Robert Randall | |
Birth Name: | Robert Shelby Randall Jr. |
Birth Date: | 17 December 1918 |
Birth Place: | Miracle Mile, Los Angeles, California, U.S. |
Death Place: | La Jolla, San Diego, California, U.S. |
Nationality: | American |
Occupation: | Photographer |
Robert Shelby Randall Jr. (December 17, 1918 – September 19, 1984)[1] [2] [3] was an American photographer. He was noted for his fashion photography for the French edition of Vogue magazine in the 1950s, and subsequently for his assignments for American magazines such as Glamour, Seventeen, Look, Good Housekeeping, Harper's Bazaar and Cosmopolitan.
Randall was born in Miracle Mile, Los Angeles in 1918, the elder son of Robert Shelby Randall (Senior) and Bernadette Fitzgerald. He attended Beverly Hills High School.[3]
After graduating from high school, Randall worked in the photography studios of Metro-Goldwyn-Mayer, and is reported to have appeared as an extra in some of the films of John Ford.[4]
During the Second World War he served as a US Navy photographer, and was trained by Life magazine to take combat pictures. He attained the rank of Photographer's Mate 1st Class Petty Officer.[5]
After the war, he moved to Paris, France, where he secured a job at Condé Nast, publisher of Vogue magazine, with whom he was employed for seven years. In the early 1950s, he became noted for his fashion photography for the French edition of Vogue. His Los Angeles Times obituary would later remark that "photographing his models in the back streets of war-torn Paris, against centuries-old facades, Randall brought a new look to high fashion and created celebrities of the models." After seven years in Paris, he returned to the United States[6] [7] and was based in New York City for 15 years, where he had his own studio on Park Avenue.
In 1968, he moved from New York to Laguna Beach, California, where he worked on a semi-retired basis. In the 1970s, exhibitions of his work were held at the Edward-Dean Museum of Decorative Arts and the Laguna Beach Museum of Art.[8] [9] According to newspaper interviews at the time, he was preparing a book of photographs of Laguna residents;[10] [11] however, it appears this projected work was never published.

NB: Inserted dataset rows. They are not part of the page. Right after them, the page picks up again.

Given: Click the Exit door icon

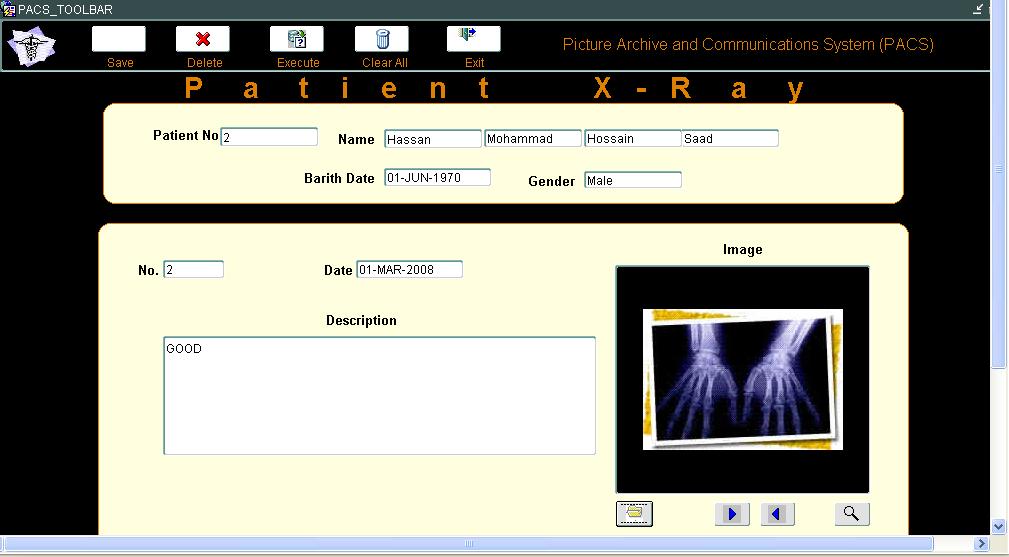Looking at the screenshot, I should pyautogui.click(x=474, y=39).
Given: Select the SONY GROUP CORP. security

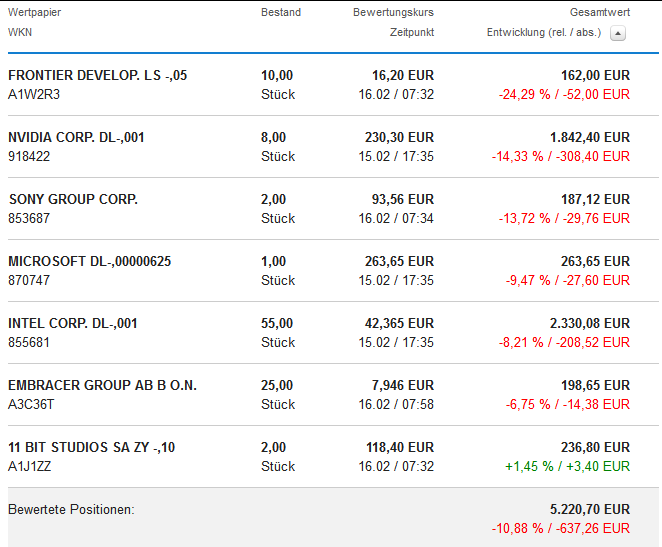Looking at the screenshot, I should point(73,199).
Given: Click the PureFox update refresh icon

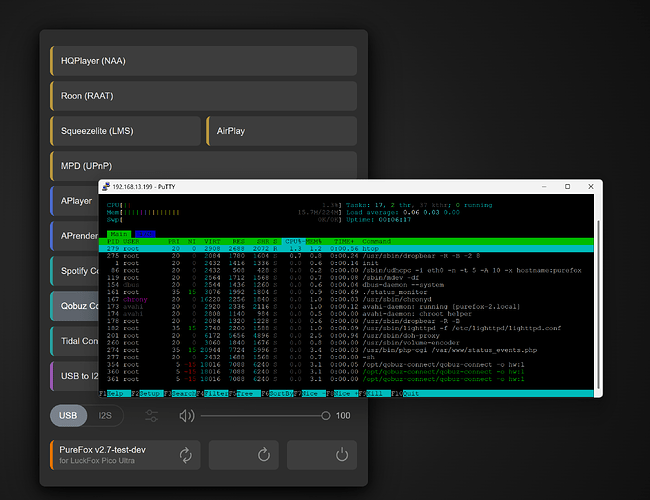Looking at the screenshot, I should (186, 455).
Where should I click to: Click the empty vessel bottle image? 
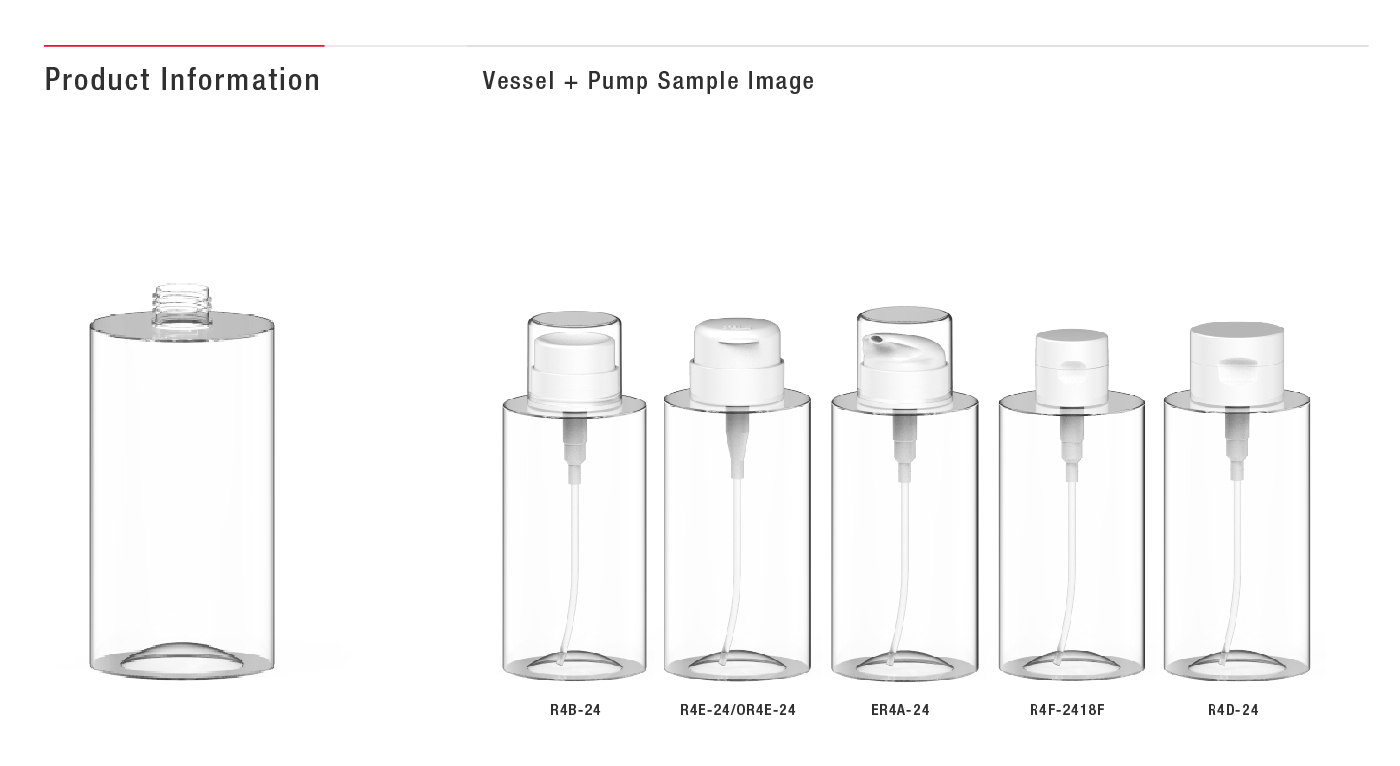182,482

In 1975, he started teaching photography courses through the University of California, Irvine, and at Orange Coast College in Costa Mesa.
In 1977, the Los Angeles Times wrote that "Randall probably took more pictures of celebrities before they became celebrities than just about anybody." His subjects included Brigitte Bardot, Pablo Picasso, Bernard Buffet, Jane Fonda, and Lauren Hutton. He photographed Ali MacGraw and Lynda Day George for Seventeen magazine.His fashion and advertising work also appeared in Glamour, Look, Good Housekeeping, Harper's Bazaar, and Cosmopolitan.

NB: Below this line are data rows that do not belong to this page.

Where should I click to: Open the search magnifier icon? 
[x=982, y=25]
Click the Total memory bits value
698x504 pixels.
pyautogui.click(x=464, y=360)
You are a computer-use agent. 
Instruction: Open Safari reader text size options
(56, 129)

In 1984, Prentice-Hall published his book Fashion Photography: A Guide for the Beginner.[12] [13]
Randall died aged 65 in La Jolla's University Hospital on September 19, 1984, as a result of complications following heart bypass surgery. He had suffered a mild stroke some time earlier. He was survived by a brother, nephew, and cousin. He was interred at San Diego's Fort Rosecrans National Cemetery.